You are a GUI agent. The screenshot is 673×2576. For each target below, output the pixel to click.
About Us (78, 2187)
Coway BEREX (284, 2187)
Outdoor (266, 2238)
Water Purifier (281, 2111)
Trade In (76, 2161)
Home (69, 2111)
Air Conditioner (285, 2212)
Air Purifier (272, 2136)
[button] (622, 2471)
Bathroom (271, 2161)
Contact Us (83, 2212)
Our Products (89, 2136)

□ □ □ □ □

- _Brief_:
Whatever appears in the listing above, write it down again exactly.

- _Answer box_:
You are a GUI agent. The screenshot is 673×2576. For each target below, output the pixel to click.
About Us (78, 2187)
Coway BEREX (284, 2187)
Outdoor (266, 2238)
Water Purifier (281, 2111)
Trade In (76, 2161)
Home (69, 2111)
Air Conditioner (285, 2212)
Air Purifier (272, 2136)
[button] (622, 2471)
Bathroom (271, 2161)
Contact Us (83, 2212)
Our Products (89, 2136)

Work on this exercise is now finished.